Reading data from a CSV and pushing it to a Salesforce application

Question 1

I'm trying to write code that reads data from a CSV and pushes it to a Salesforce application using the API. My code processes the data in a for loop, but it takes a long time (3 hours) to run the function. What can I do to optimize my code to run faster?

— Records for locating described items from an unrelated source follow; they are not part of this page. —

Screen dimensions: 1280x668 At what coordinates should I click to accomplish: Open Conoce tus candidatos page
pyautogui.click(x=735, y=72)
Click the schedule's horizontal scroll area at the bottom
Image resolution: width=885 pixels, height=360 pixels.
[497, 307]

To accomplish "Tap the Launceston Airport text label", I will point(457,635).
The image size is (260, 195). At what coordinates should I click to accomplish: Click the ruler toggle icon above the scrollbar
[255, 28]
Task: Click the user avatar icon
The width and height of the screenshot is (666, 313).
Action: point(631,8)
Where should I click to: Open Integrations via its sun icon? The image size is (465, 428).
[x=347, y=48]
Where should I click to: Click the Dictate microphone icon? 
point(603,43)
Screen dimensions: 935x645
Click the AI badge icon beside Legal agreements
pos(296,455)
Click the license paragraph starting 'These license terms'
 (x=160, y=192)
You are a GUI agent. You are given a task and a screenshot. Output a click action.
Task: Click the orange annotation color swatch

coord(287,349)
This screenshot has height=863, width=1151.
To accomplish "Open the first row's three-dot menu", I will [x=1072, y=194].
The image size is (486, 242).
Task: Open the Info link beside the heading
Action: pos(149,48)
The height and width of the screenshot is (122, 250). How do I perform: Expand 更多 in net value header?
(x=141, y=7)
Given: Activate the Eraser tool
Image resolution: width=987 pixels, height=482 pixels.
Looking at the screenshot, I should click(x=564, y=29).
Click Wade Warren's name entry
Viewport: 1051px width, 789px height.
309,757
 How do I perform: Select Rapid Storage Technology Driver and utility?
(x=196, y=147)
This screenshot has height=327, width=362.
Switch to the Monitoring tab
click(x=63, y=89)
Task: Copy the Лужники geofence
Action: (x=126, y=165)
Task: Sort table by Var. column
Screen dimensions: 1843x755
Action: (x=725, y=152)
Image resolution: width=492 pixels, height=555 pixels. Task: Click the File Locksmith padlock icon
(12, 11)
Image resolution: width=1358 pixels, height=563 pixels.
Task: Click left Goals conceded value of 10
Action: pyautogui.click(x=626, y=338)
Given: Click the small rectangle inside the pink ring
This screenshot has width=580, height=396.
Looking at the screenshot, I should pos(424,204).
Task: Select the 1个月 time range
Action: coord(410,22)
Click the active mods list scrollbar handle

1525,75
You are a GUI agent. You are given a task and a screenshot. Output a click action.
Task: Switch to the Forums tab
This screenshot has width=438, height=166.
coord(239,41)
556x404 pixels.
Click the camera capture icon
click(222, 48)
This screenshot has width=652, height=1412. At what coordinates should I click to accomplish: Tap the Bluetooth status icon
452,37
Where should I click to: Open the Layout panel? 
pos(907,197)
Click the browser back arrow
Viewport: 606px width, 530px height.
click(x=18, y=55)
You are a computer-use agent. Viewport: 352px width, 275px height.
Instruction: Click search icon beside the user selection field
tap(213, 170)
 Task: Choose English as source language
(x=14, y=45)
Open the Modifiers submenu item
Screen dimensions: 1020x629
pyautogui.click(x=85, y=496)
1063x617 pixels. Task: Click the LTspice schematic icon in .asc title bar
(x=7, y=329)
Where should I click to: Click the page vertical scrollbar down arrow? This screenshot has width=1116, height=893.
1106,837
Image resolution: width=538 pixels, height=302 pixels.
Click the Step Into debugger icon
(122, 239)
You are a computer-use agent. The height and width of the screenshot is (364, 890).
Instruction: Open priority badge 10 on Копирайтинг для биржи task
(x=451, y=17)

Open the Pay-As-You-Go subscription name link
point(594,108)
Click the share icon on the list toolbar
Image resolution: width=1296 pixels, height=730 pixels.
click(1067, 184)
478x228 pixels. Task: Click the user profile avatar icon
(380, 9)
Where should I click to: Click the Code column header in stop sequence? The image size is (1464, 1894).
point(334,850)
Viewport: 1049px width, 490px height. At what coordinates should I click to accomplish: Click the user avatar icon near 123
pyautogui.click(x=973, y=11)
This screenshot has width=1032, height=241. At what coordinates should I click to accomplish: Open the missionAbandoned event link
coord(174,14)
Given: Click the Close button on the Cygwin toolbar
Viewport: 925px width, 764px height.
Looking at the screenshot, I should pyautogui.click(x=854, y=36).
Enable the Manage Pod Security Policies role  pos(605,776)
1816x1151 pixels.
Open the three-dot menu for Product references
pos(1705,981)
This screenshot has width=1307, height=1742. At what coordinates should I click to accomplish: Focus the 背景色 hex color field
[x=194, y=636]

Here's an example of my code which reads Patient Diagnosis data from a flatfile which us more than 200k records. Inside the for loop, I query the patient list which has 100k+ records, transform the object then add it to a list for bulk processing. My code looks like this:

Iterating over ptdiag which contains flatfile data

for (int i = 0; i < ptdiags.Count; i += BATCH_SIZE)
{
 var batchContents = SFToBTMapping.Bulk_PtDiag_Content(ptdiags.Skip(i).Take(BATCH_SIZE).ToList(),sfPatients);
 var batch = BulkUpsert(job.Id, batchContents);
}

Function that transforms the object. Here I query sfpatients to link a patientid to the diagnosis object

 public static string Bulk_PtDiag_Content(List<Ptdiag> ptdiags, List<SfPatient__c> sfpatients)
 {
 string res = "Patient__c,DiagKey__c,NickName__c" +
 ",Sequence__c,ShortDescr__c,PTDiagKey__c" + Environment.NewLine;
 foreach (var d in ptdiags)
 {
 var sfd = Map_BTSQL_Patientdiag_To_SF_Patientdiag(d);
 sfd.Patient__c = sfpatients.FirstOrDefault(c => c.PatientKey__c == d.Ptkey.ToString())?.Id;
 res += string.Join(",", sfd.Patient__c, sfd.DiagKey__c, sfd.NickName__c
 , sfd.Sequence__c, sfd.ShortDescr__c.Replace(",",""), sfd.PTDiagKey__c);
 if (ptdiags.Last() != d)
 res += Environment.NewLine;
 }
 return res;
 }

Method that creates a mapping for Ptdiag

 public static SfPatientDiag__c Map_BTSQL_Patientdiag_To_SF_Patientdiag(Ptdiag d)
 {
 return new SfPatientDiag__c
 {
 DiagKey__c = d.Diagkey.ToString(),
 Diagnosis__r = new SfDiagnosis__c { Diagnosis_Key__c = d.Diagkey.ToString() },
 NickName__c = d.Nickname,
 Patient__r = new SfPatient__c { PatientKey__c = d.Ptkey.ToString() },
 Sequence__c = d.Sequence != null ? Convert.ToDouble(d.Sequence) : 0,
 ShortDescr__c = d.Shortdescr,
 PTDiagKey__c = d.Ptdiagkey.ToString()
 };
 }

Question 2

If your code is processing 200k records and it takes 3h to do so, then 99% of that time will be in BulkUpsert method. Did you try comment it out and run your code to see the results?

Question 3

please share BulkUpsert code as well.

Question 4

Bulk Upsert really wasn't an issue. Querying a large object in a for loop is what was causing the overhead. I replaced list with a dictionary to improve the performance significantly. Now it takes less than 2 mins to complete.

Question 5

In addition to the post by @aepot, I made the following changes which reduced the completion time significantly.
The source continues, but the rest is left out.